TEXT SEGMENT =>

Cameo portrait of the Emperor Augustus, about AD14-20


Height: 12.800 cm
Width: 9.300 cm

Strozzi and Blacas Collections

GR 1867.5-7.484 (Gems 3577)

Room 70: Roman Empire

    Cameo portrait of Augustus

    Roman, about AD 14-20

    'The Blacas Cameo'

    This cameo was carved from a three-layered sardonyx. It is a fragment of a larger portrait of the first Roman emperor, Augustus (27 BC - AD 14). He is shown in a majestic pose, and wears a sword-belt, symbolising his military authority, and the aegis usually associated with the goddess Minerva. The jewelled headband was added in the medieval period.

    Such a depiction of the emperor, one that openly assumes a divine attribute, was probably only intended to be seen by a few. It could have proved controversial for such an image to have been spread widely, since Roman society was still very mistrustful of monarchy, with many hoping for a return to the Republic. The Roman Republic, a system whereby Rome and its territories were governed by the people without a single fixed head of state, had been swept away in a series of bloody civil wars from which Augustus emerged as the sole ruler. Nevertheless, images of Augustus that were intended for a wider audience, such as those on coins and statues, were necessarily quite modest during his lifetime.

WORK INSTRUCTIONS =>
Print the passage of the Augustus cameo text from "GR 1867.5-7.484 (Gems" to "the medieval period.", word for word. The data has nothing to do with the text about the Augustus cameo.

MATERIAL PROVIDED =>
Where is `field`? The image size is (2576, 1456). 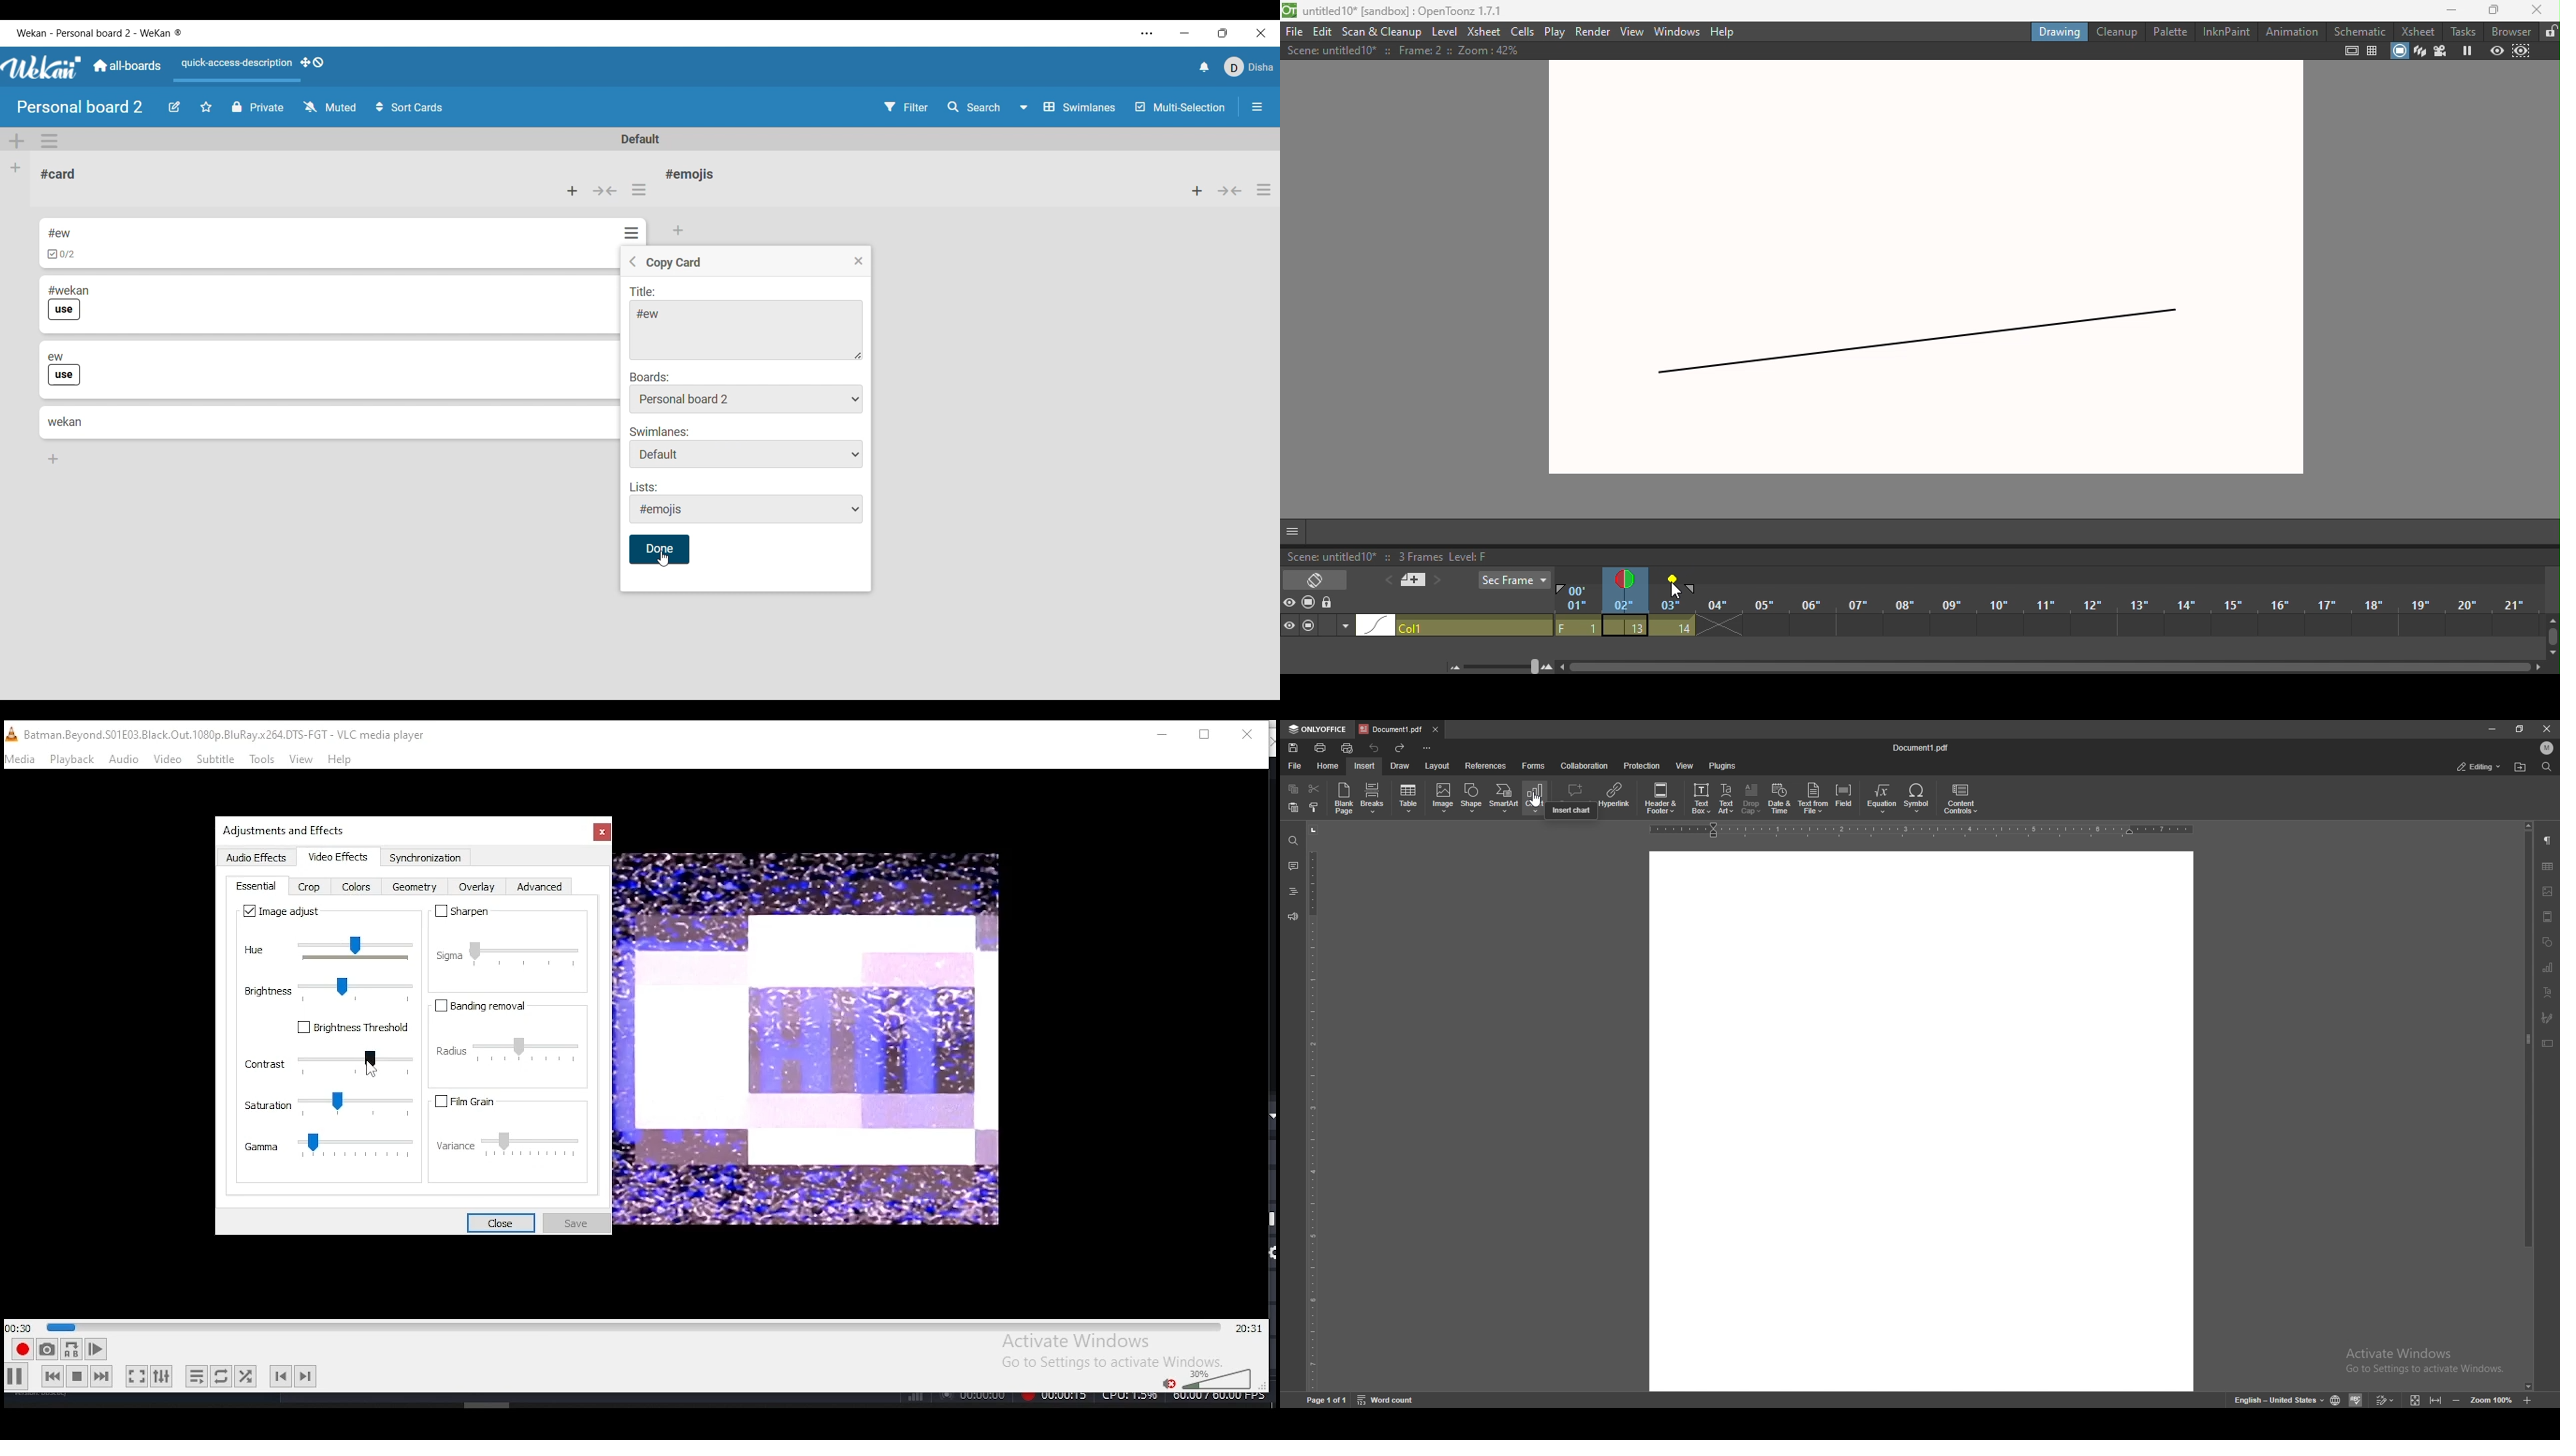 field is located at coordinates (1845, 798).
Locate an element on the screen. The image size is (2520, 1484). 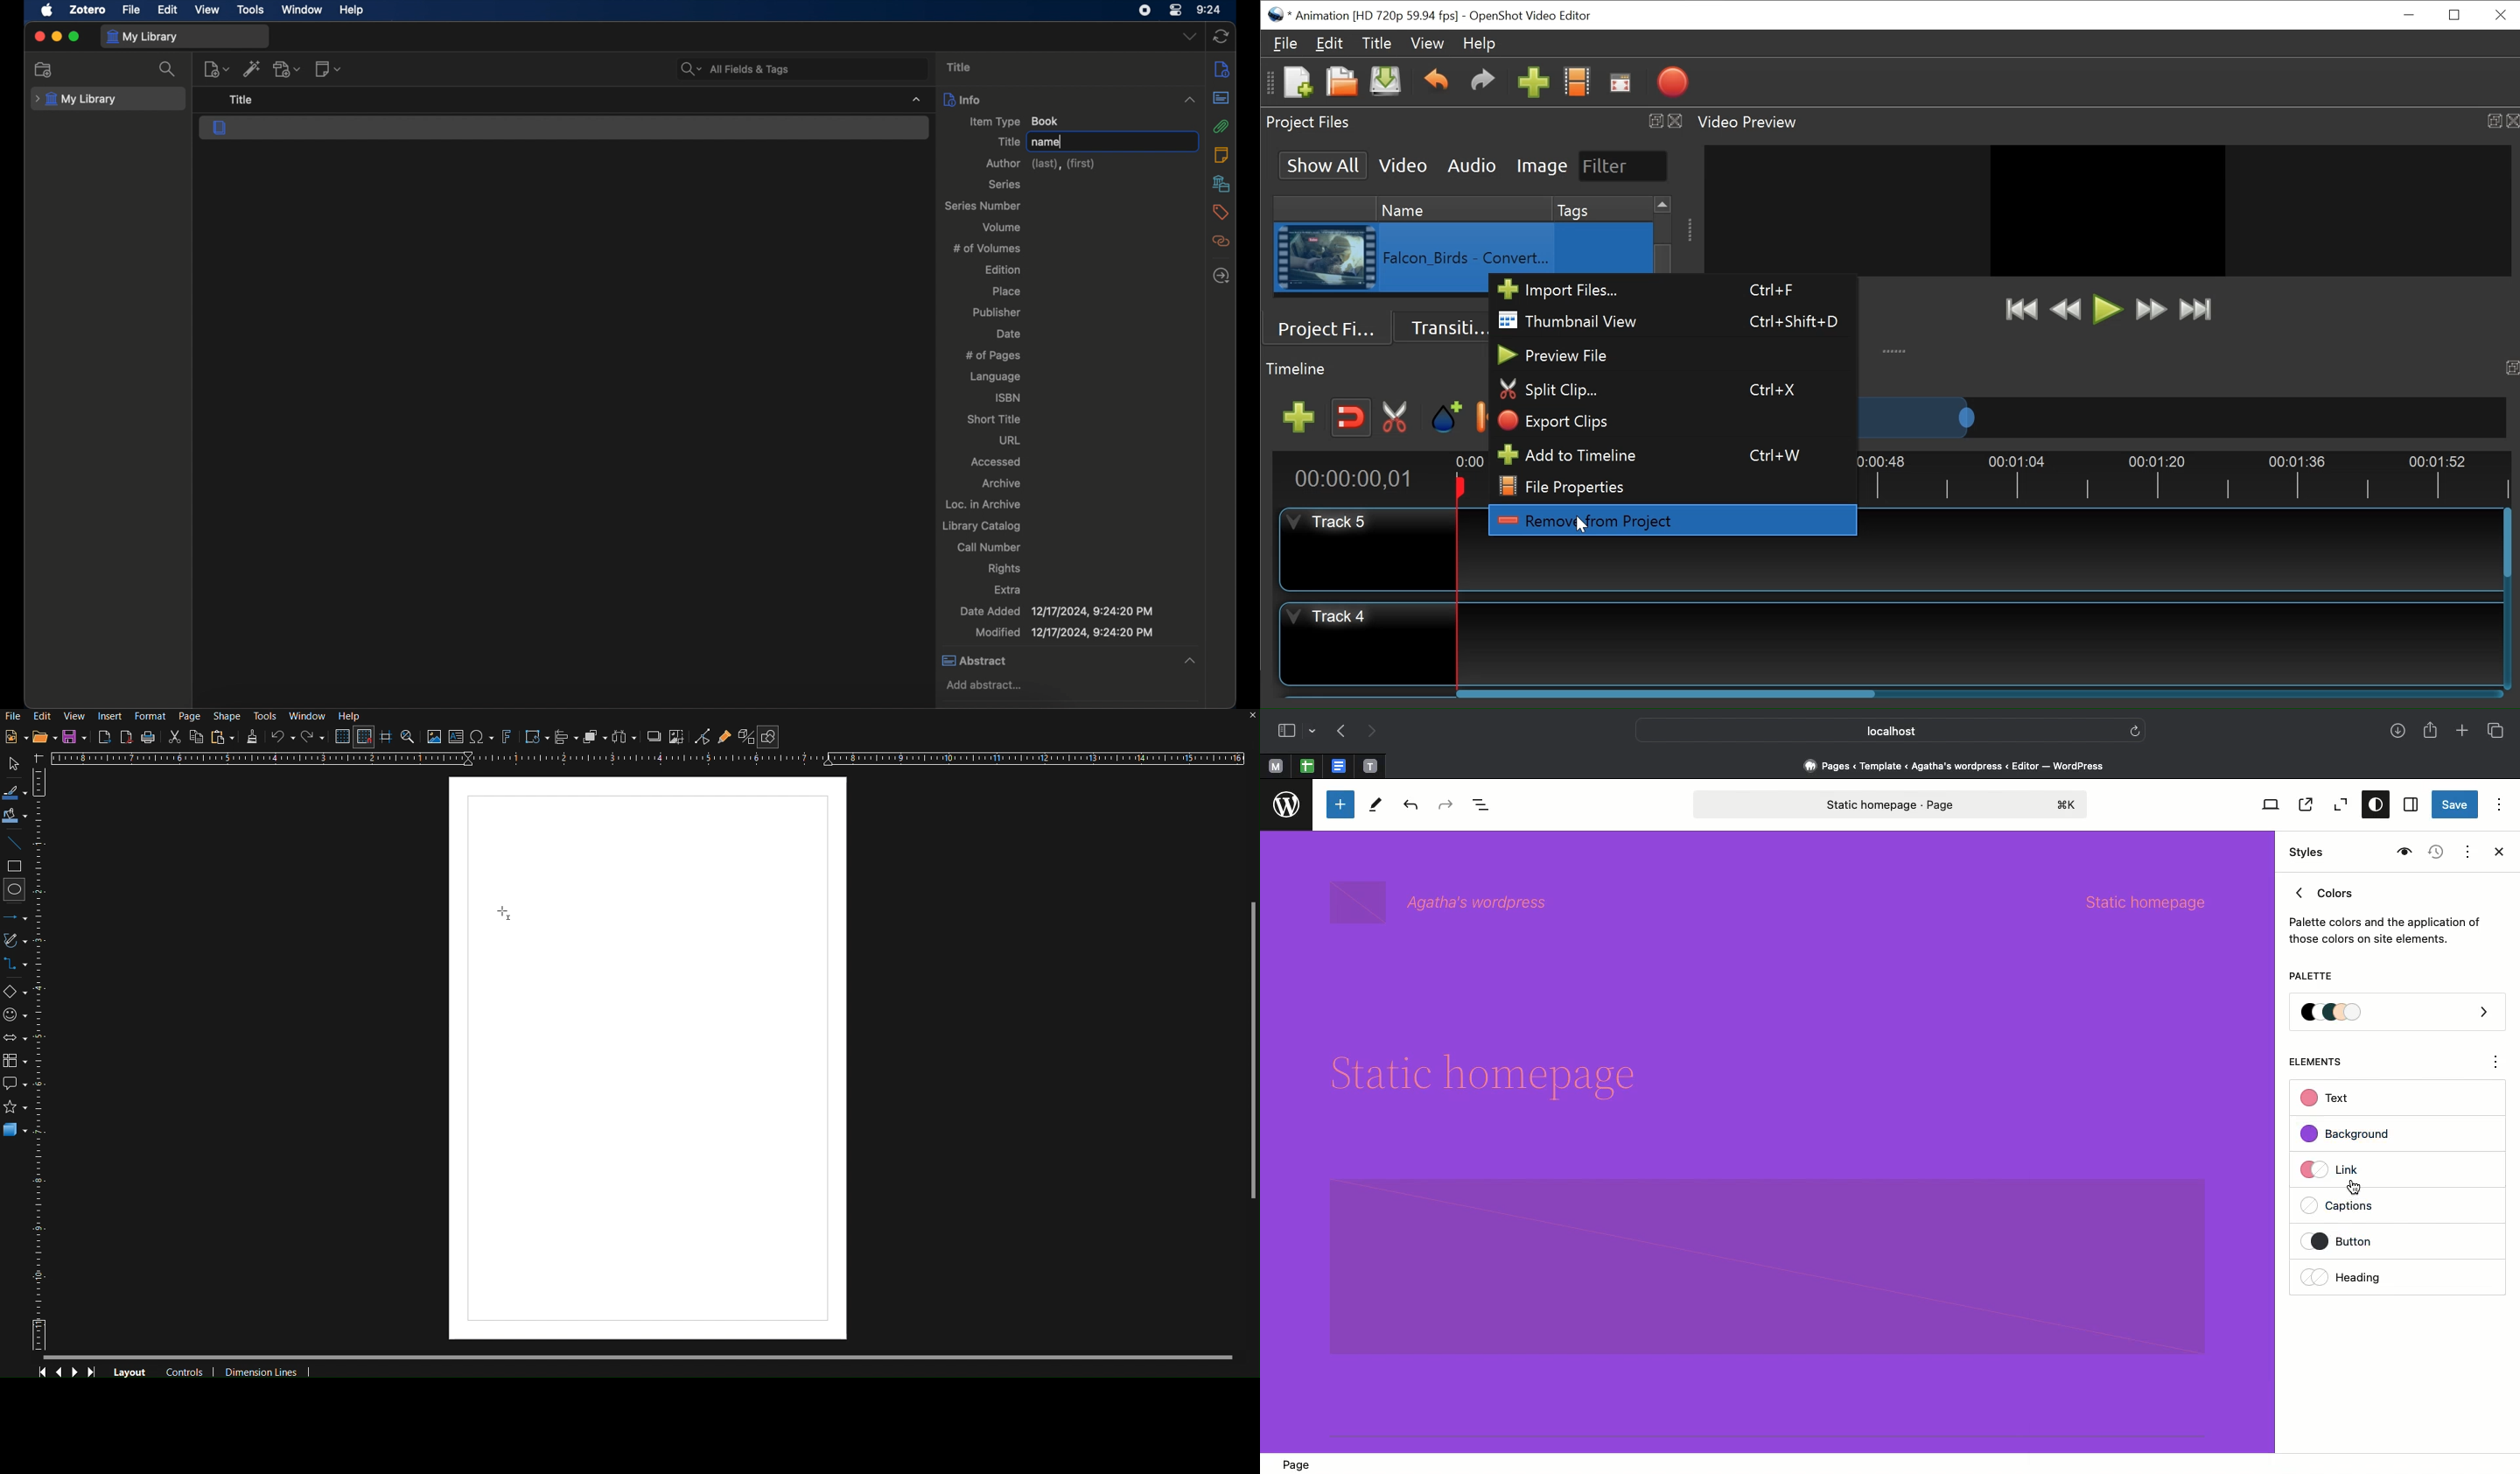
Style book is located at coordinates (2402, 853).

EXERCISE OUTPUT =>
GR 1867.5-7.484 (Gems 3577)

Room 70: Roman Empire

    Cameo portrait of Augustus

    Roman, about AD 14-20

    'The Blacas Cameo'

    This cameo was carved from a three-layered sardonyx. It is a fragment of a larger portrait of the first Roman emperor, Augustus (27 BC - AD 14). He is shown in a majestic pose, and wears a sword-belt, symbolising his military authority, and the aegis usually associated with the goddess Minerva. The jewelled headband was added in the medieval period.